The city wall of Nanjing was built from 1360 to 1386 under the founder of the Ming dynasty, the Hongwu Emperor Zhu Yuanzhang. In 1368, Zhu Yuanzhang was crowned Emperor, and made Nanjing his capital. The southern and eastern sections of the old city wall from the Tang dynasty were incorporated into the new wall. The northern and eastern sections were built afresh. The city wall was 33.676 kilometres long. It was 14–21 m high; 14.5m thick at its base, and 4.9m thick at the top. Thirteen gates were built into the wall, and the enclosed area was the largest of any walled city in China.
The gate today known as the Gate of China was then known as Jubao Gate (traditional Chinese: 聚寶門; simplified Chinese: 聚宝门; pinyin: Jùbăo Mén; literally: 'Gathering Treasure Gate'). It was built on the site of the south gate of the capital city of the Southern Tang dynasty. It was the largest among the thirteen gates of Nanjing. In 1931, after the Republic of China government established Nanjing as its capital, the gate was renamed the Gate of China. In one sense, this reflects the triumph of the southern factions led by Chiang Kai-shek over the northern factions of the Beiyang government in Beijing, who had named the southern (main) gate of Beijing "Gate of China" to signify its status as "gate of the nation".

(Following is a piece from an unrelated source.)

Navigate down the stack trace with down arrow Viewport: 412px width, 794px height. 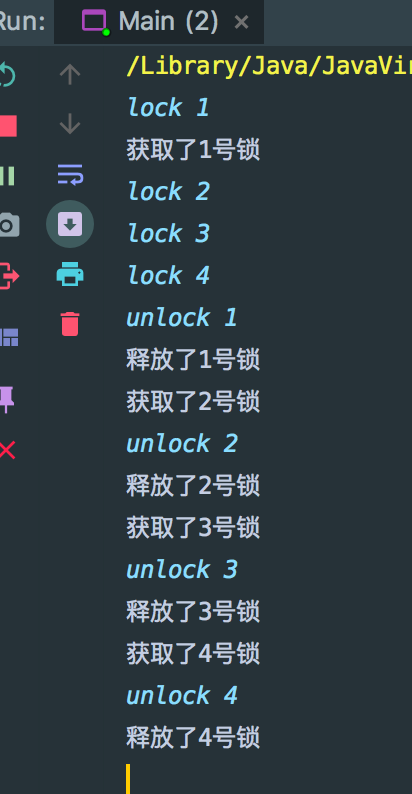70,124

The gate was made of huge strip stones 0.8 – 1.39 m long, 0.7 m wide and 0.26-0.35 thick and large Chinese brick 0.4 m long 0.2 m wide and 0.1 m thick.
Its dimensions were 118.5 m from east to west, and 128 m from south to north. The ramparts were 20.45 m high. The total area enclosed was 15,168 square meters. Three barbicans were connected by four arched gates, each of which was equipped with a Qianjinzha (traditional Chinese: 千金閘; simplified Chinese: 千金闸; pinyin: Qiānjīn Zhá; literally: 'very heavy gate') which could be opened up and down, as well as a pair of wooden doors. The Toudaomen (traditional Chinese: 頭道門; simplified Chinese: 头道门; pinyin: Tóudào Mén; literally: 'first gate') consisted of 3 steps.

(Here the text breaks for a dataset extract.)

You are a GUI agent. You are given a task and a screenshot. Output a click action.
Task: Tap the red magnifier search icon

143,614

At the top step, there used to be a wooden building to defend against the enemy. The middle step was built of brick and stone. It was 65.15 m long, 47.20 m wide and 9.00 m high. In the north section of it were constructed 7 soldier staying holes. In the middle of the lower step was constructed an arched gate leading to barbican. It was 52.60 m long, 5.35 m wide and 8.7 m high. At the north section of it were built 3 soldier staying holes. Erdaomen (the second gate) was 16.14 m away from Toudaomen. Its hole was 8.20 m long, 4.97 m wide and 8.10 m high. The hole of Sandaomen (the third gate) 15.18 m away from Erdaomen was 8.32 m long, 4.82 m wide and 8.1 m high. Sidaomen (the fourth gate) was 19.3 m away from Sandaomen. Its hole was 8.8 m long, 4.8 m wide and 8.1 m high. At the outerside of the east and west of barbican were constructed 14 soldier staying holes (7 facing to the east 7 facing to the west). There are 27 soldier staying holes altogether in all the barbican and two paved ramps by which mounted troops can ride to the top.

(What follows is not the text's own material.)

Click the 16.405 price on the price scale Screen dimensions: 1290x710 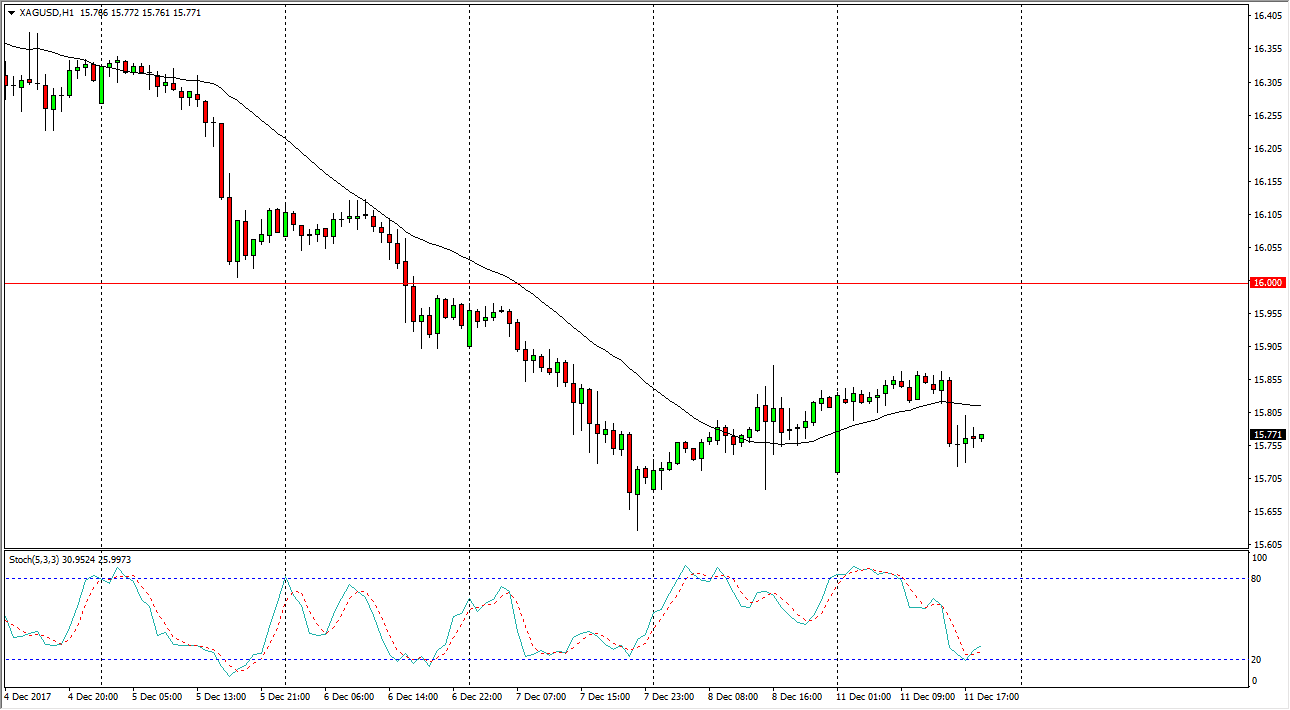(x=1267, y=16)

The Gate of China has weathered wind and rain for 600 years. It still holds its original state except that the wooden structure has been destroyed and some features on the wall constructed of sticks and stones. It is rare in the world for its vast scale and sophisticated style.
It is a great engineering project of complex and intricate design, occupying an important place in Chinese construction history, as well as being important in Chinese military history. It was listed on the cultural and scenic spots under careful protection by the Jiangsu provincial government in 1957 and the state council in 1988.
The site is open to the public from 08:00 to 18:00, with tickets costing 50 yuan.